THE BARBARIANS OF THE frozen north live to fight, drink, hunt, and screw, and Ymir is a true son of the Ax Tundra, until a demon curses him with magic. Orphaned by battle and banished by his tribe, Ymir heads south to Old Ironbound, a university where the rich and well-connected learn to master magic. Will Ymir’s traditions and pride lead him to failure? Or will the centuries of knowledge—and the lusty human, elven, orcish, and dwarven noblewomen—give him limitless power?

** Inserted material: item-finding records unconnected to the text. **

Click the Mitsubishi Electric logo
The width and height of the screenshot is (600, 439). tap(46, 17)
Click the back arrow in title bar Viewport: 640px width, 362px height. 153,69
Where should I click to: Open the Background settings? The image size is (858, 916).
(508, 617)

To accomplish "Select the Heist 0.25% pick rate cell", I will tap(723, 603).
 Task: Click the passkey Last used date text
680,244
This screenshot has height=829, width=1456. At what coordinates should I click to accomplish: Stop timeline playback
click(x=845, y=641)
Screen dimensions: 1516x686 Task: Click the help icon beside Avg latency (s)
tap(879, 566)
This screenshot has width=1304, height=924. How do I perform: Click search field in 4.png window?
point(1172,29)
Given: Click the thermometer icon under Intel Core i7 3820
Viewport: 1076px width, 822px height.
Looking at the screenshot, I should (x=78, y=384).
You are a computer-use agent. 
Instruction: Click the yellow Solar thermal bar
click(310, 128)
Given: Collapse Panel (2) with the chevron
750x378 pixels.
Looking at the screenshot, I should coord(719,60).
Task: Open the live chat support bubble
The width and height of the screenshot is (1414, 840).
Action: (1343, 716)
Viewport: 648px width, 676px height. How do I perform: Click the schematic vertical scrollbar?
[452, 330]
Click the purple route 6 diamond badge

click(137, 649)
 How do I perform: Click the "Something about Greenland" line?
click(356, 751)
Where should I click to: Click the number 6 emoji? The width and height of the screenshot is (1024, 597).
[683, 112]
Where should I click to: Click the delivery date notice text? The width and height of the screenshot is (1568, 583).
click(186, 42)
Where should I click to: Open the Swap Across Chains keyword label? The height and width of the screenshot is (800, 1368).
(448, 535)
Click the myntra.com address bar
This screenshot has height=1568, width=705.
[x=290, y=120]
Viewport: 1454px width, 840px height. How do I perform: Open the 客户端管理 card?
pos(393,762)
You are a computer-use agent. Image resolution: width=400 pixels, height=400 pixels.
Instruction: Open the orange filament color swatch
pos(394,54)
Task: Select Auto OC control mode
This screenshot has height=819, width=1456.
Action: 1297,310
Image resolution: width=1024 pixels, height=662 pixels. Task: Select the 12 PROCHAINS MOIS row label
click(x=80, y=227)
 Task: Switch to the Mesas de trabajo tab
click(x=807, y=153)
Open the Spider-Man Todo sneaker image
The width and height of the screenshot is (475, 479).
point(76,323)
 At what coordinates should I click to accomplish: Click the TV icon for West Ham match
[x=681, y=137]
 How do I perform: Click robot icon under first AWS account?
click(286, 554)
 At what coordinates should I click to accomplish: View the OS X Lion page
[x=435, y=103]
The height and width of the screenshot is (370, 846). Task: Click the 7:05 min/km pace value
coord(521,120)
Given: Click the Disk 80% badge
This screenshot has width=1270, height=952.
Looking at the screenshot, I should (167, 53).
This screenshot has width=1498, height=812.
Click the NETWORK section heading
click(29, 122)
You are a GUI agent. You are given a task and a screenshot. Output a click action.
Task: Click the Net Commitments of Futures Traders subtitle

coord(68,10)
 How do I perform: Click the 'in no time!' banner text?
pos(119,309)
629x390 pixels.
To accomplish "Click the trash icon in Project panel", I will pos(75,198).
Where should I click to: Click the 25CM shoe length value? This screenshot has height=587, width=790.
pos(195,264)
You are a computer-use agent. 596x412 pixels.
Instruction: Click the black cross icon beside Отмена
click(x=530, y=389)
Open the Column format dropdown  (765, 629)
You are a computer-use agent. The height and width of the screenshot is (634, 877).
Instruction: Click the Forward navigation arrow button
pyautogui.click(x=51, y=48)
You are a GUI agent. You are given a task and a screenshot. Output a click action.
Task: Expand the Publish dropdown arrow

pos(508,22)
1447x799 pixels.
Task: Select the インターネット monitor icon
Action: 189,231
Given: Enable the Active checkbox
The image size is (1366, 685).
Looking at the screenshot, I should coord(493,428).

Either way, while his days are all
about studying and scheming, his nights are filled with wild sex in the beds of beautiful women. Because in the lands of the South, there are few men, and those Southern women have needs.
Chapter One
YMIR STRODE UP THE red road, which had flattened out after a series of switchbacks that climbed through scrub. The red bricks were scorched from time and fire. Where he was going was an old place. Or so the man at the Winterhome inn had told him. He didn’t know anything for sure. This whole land was strange and troubling.
Down the stretch of road was the fortress at the top of the cape. A mighty central citadel stood in the center of four round silver towers blackened with age, fire, or both. The fortress was surrounded by a red wall the same color as the road.
The big man, weighted with gear, pondered his fate.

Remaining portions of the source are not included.